Material to process:
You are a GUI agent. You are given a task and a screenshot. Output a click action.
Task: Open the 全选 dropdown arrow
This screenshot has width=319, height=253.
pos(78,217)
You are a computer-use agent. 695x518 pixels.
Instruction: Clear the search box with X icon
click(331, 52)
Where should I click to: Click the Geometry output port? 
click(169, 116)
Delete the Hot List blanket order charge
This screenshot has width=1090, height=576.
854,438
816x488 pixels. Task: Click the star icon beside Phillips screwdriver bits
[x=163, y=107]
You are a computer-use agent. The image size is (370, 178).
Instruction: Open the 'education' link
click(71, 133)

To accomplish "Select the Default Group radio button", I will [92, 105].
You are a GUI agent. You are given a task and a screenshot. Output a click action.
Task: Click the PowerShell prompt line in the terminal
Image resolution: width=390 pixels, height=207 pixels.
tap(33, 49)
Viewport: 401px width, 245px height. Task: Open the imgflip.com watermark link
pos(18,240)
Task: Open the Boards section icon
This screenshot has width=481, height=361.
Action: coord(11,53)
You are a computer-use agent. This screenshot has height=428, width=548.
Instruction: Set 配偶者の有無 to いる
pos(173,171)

Assigned task:
All of the material must be given again exactly.

Output below:
You are a GUI agent. You are given a task and a screenshot. Output a click action.
Task: Open the 全选 dropdown arrow
This screenshot has width=319, height=253.
pos(78,217)
You are a computer-use agent. 695x518 pixels.
Instruction: Clear the search box with X icon
click(331, 52)
Where should I click to: Click the Geometry output port? 
click(169, 116)
Delete the Hot List blanket order charge
This screenshot has width=1090, height=576.
854,438
816x488 pixels. Task: Click the star icon beside Phillips screwdriver bits
[x=163, y=107]
You are a computer-use agent. The image size is (370, 178).
Instruction: Open the 'education' link
click(71, 133)

To accomplish "Select the Default Group radio button", I will [92, 105].
You are a GUI agent. You are given a task and a screenshot. Output a click action.
Task: Click the PowerShell prompt line in the terminal
Image resolution: width=390 pixels, height=207 pixels.
tap(33, 49)
Viewport: 401px width, 245px height. Task: Open the imgflip.com watermark link
pos(18,240)
Task: Open the Boards section icon
This screenshot has width=481, height=361.
Action: coord(11,53)
You are a computer-use agent. This screenshot has height=428, width=548.
Instruction: Set 配偶者の有無 to いる
pos(173,171)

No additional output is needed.